All the while the reasoning for this different treatment of pregnant women who change jobs and those who do not does not make sense. It's a loophole that needs to be patched. If you are a woman, pregnant, a mother or thinking about pregnancy in the UK, why don't your write to your MP to raise this with him/her and the Minister, and ask for changes to be made so that every woman in employment qualifies for the meagre 6 weeks of statutory maternity pay.
You can use the letter I wrote two years ago if you like. And you can read my original post on this here.

And don't get me started on the pithiful length of paternity leave...


Brit in Bosnia / Fraught Mummy said...

Great post.
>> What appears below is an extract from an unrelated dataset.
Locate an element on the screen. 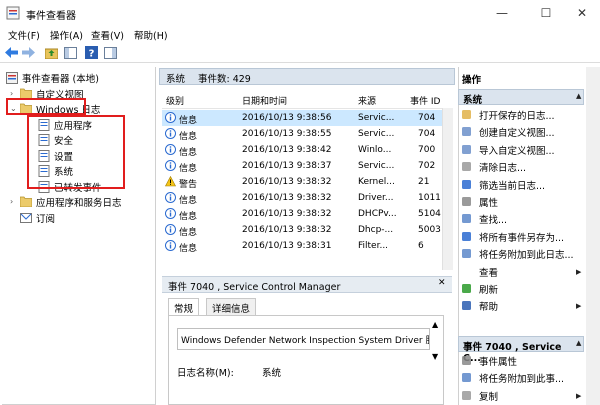 The height and width of the screenshot is (405, 600). actions-title: 操作 is located at coordinates (472, 80).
I have always thought that it was ridiculous that the maternity benefits only kick in when you have got continuous work for one employer precisely for the reasons you just laid out.

There is also a difference in the way you pay tax between the maternity pay and maternity allowance. I can't quite remember it now, and don't have access to my notes but you might like to look it up. (I think you don't need to pay tax on the allowence but do on the pay? don't quote me on it).

Thanks for highlighting this.

Platespinner said...

Hi, I just hopped over to from a comment you left at Noble Savage and I'm enjoying your blog.

Interesting thoughts on SMP. I agree with you that every woman ought to qualify for the six weeks regardless of how long she has worked for her employer. Our parental leave regulations need a complete overhaul in any case. As you point out, what about the ridiculously short length of paternity leave? Parental leave is a big factor in reinforcing traditional gender roles when it comes to work/looking after children. There should be much more flexibility there to enable real choices.

Mwa said...

Very nice post.

Belgian women only get three months' pregnancy leave. It's pitiful. We can then take some extra breastfeeding leave and parenting leave, but most people go back after three months because they're not paid as well. Fathers get ten days, which is not as bad as in most countries.

Kathryn said...

Here is the link to my bilingual post - hope it can be of help!!

Kathryn said...

no, HERE is the link sorry!!

Capital Mom said...

Visiting from Amber's site. That is very stupid about the continuous work. What an arbitrary rule.

Anonymous said...

Ha. Don't be daft enough to be retraining (as a teacher) while pregnant and miss out on even qualifying for Maternity Allowance by two weeks is what I say. Although to be fair, if I had realised it was just two weeks I would probably have managed to squeeze them in somewhere, so that was my fault. Still.